Exclusively paternal expression of XLαs-containing GNAS1 transcripts. All experiments used a downstream PCR primer in exon 6; the location of the upstream primer is indicated (either in the XLαs exon, exon 1 or exon 2) above each pair of lanes. Each pair of lanes contains undigested (Left) or FokI-digested (Right) RT-PCR product. The two bands seen in most undigested samples result from alternative splicing of exon 3. In fetuses DM0909 and HM1709, the paternal allele is lacking a FokI site (genotype +^m/−^p). The XLαs-derived RT-PCR products (XL) are completely FokI-resistant. The total GNAS1 transcripts, in contrast (2), are partially cleaved by FokI, indicating their biallelic origin. In fetus LR1907, the genotype is −^m/+^p.
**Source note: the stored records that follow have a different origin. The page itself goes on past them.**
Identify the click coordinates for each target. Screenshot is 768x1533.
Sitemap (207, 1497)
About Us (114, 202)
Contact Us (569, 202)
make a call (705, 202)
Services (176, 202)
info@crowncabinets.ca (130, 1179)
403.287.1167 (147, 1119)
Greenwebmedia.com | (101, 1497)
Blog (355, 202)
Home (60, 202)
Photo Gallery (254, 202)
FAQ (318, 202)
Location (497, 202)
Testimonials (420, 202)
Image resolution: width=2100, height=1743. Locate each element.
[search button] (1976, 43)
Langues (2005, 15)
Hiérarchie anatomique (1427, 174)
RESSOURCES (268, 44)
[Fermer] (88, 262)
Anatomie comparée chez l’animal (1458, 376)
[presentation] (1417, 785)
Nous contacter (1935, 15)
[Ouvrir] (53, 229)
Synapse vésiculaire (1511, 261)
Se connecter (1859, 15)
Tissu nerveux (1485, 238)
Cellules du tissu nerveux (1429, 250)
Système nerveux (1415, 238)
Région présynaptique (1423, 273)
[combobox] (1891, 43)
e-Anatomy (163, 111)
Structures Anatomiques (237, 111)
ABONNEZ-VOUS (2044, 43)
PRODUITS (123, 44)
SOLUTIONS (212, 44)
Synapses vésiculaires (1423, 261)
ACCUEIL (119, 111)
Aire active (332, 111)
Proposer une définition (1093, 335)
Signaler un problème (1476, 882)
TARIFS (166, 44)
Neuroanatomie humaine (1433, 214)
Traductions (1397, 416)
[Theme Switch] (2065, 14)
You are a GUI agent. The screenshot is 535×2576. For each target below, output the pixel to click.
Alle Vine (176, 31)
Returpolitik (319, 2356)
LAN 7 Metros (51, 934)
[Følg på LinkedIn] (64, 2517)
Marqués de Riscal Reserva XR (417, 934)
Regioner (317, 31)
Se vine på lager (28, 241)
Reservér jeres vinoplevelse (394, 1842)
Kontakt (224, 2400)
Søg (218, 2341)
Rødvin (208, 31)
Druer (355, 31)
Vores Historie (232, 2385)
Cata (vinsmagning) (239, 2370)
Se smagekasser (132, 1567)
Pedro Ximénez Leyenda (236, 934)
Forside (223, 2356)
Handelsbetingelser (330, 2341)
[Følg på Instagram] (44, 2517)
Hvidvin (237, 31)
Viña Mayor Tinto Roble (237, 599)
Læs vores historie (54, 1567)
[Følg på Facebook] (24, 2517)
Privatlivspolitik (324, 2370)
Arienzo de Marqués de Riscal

The XLαs-derived products are digested to completion by FokI, again demonstrating their exclusively paternal origin. Also, in this panel, exon 1-specific transcription has been analyzed separately, showing biallelic expression from the promoter upstream of exon 1. Fetuses SN3010 and MC2601 are again FokI −^m/+^p. RT-PCR products are digested to completion if XLαs-derived but only partly when the exon 2 primer is used. kb, 1-kb ladder: 1,018, 517/506, 396, 344, 298, 220, 201, 154, 134 bp.

Figure 5

Comparison between human (Upper) and rat (Lower) XLαs peptide sequences. Extensive homology is confined to the three shaded regions, whereas, as discussed in the text, the central repetitive region aligns poorly between species. Translation of the human exon has been started at position 318 relative to the SacI site (AJ224868). However, the true translation initiation site has not been defined experimentally either for human or rat XLαs (8).

Figure 6

Internal repeat motifs in the human XLαs exon. Almost the whole of the central poorly conserved region is included in this repeat, which begins at residue 74 and ends at residue 225, immediately before the second highly conserved region (shaded in Fig. 5).